Because the bound regions we are evaluating here come from experiments in D. melanogaster, any sequence changes that affect regulatory function should be asymmetrically distributed with respect to D. melanogaster. In particular, if any of the bound regions are unique to D. melanogaster, we might expect to find Zeste binding-site gains in these regions along the D. melanogaster lineage. Conversely, we would not expect to detect many Zeste binding-site losses along the D. melanogaster lineage if those losses impaired binding. Therefore, we might expect to see an excess of binding-site gains and a deficit of binding-site losses along the lineages leading to D. melanogaster.
To examine lineage-specific rates of binding-site gain and loss, we computed the excess (relative to flanking sequences) fraction of nonconserved binding sites that showed a single change along the D. melanogaster lineage (C). Although the melanogaster branch accounts for about 13.5% of the evolutionary distance covered by these species (0.032 of 0.23 total substitutions per site spanned by four species), it accounts for 32% (13.5 of 41.7) of the excess binding-site gain events and only 7% (1.7 of 24.8) of the excess loss events, consistent with the hypothesis of lineage-specific gain and loss of Zeste-bound regions. In addition, if we look at the net gain (gains minus losses) of nonconserved binding sites, there is an excess of 16.9 binding sites. Changes on the melanogaster branch account for 70% (11.8) of these. It is important to note, however, that while we can clearly reject the hypothesis of symmetrically distributed changes, the excesses of these subdivided classes of nonconserved binding sites were not statistically significantly different than the background. The asymmetries that we observed may therefore be caused by any number of heterogeneities in the data, though we did not notice such effects along the melanogaster lineage in the total numbers of predicted Zeste binding sites or the number of nonconserved matches of these types for a scrambled version of the Zeste matrix (unpublished data).

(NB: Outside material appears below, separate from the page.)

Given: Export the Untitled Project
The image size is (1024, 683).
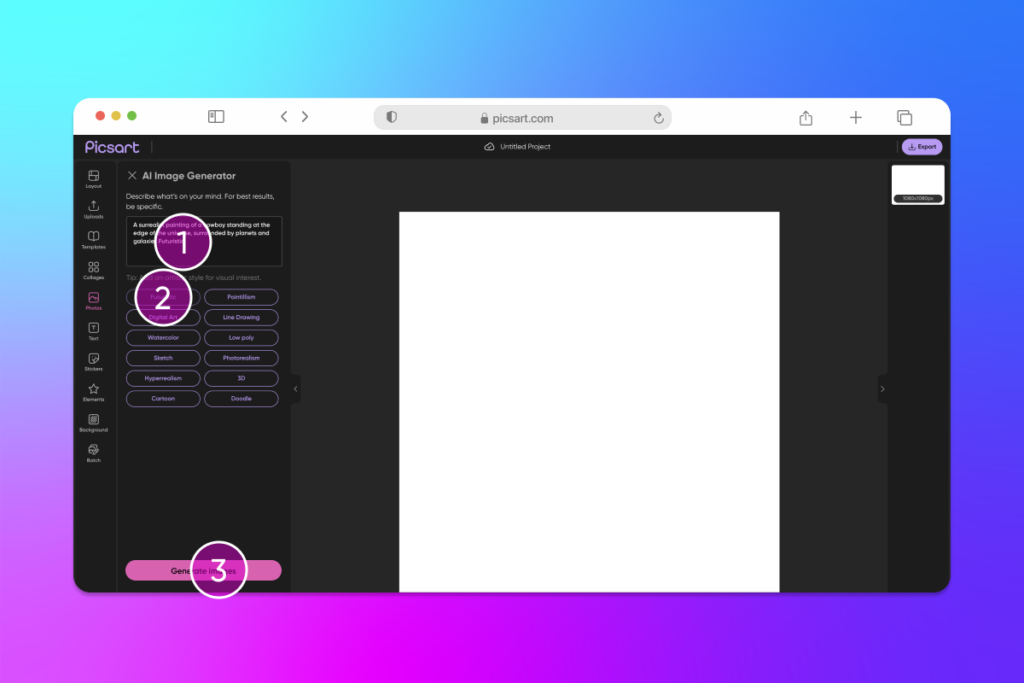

That the net gain in binding sites was small, and seemed to occur mostly on the melanogaster lineage, suggests that many of the changes in functional nonconserved binding sites are compensatory, that is, cases where a binding-site loss was compensated with the gain of a binding site elsewhere in the same bound region. To test this model, we used the initial classification of nonconserved binding sites illustrated in A to evaluate how frequently specific binding-site gain events were matched with compensatory losses (the scenarios in A were grouped as (i) and (v), (ii) and (vi), (iii) and (vii), (iv) and (viii)). In this analysis we also included the binding sites corresponding to the pair of scenarios consistent with one change, but whose direction we could not infer.
We observed 33 instances where complementary binding-site gain and loss events occurred in the same bound region. We compared this number with that observed in permutations in which the total number of binding sites in each region was kept constant, but the evolutionary scenario to which each site corresponded was randomized. The observed co-occurrence value in the bound regions did not fall in the extreme of this distribution (D), failing to provide support for the compensatory change model. We constructed several other test statistics based on similar reasoning and we were unable to find any that provided support for the compensatory turnover model (unpublished data).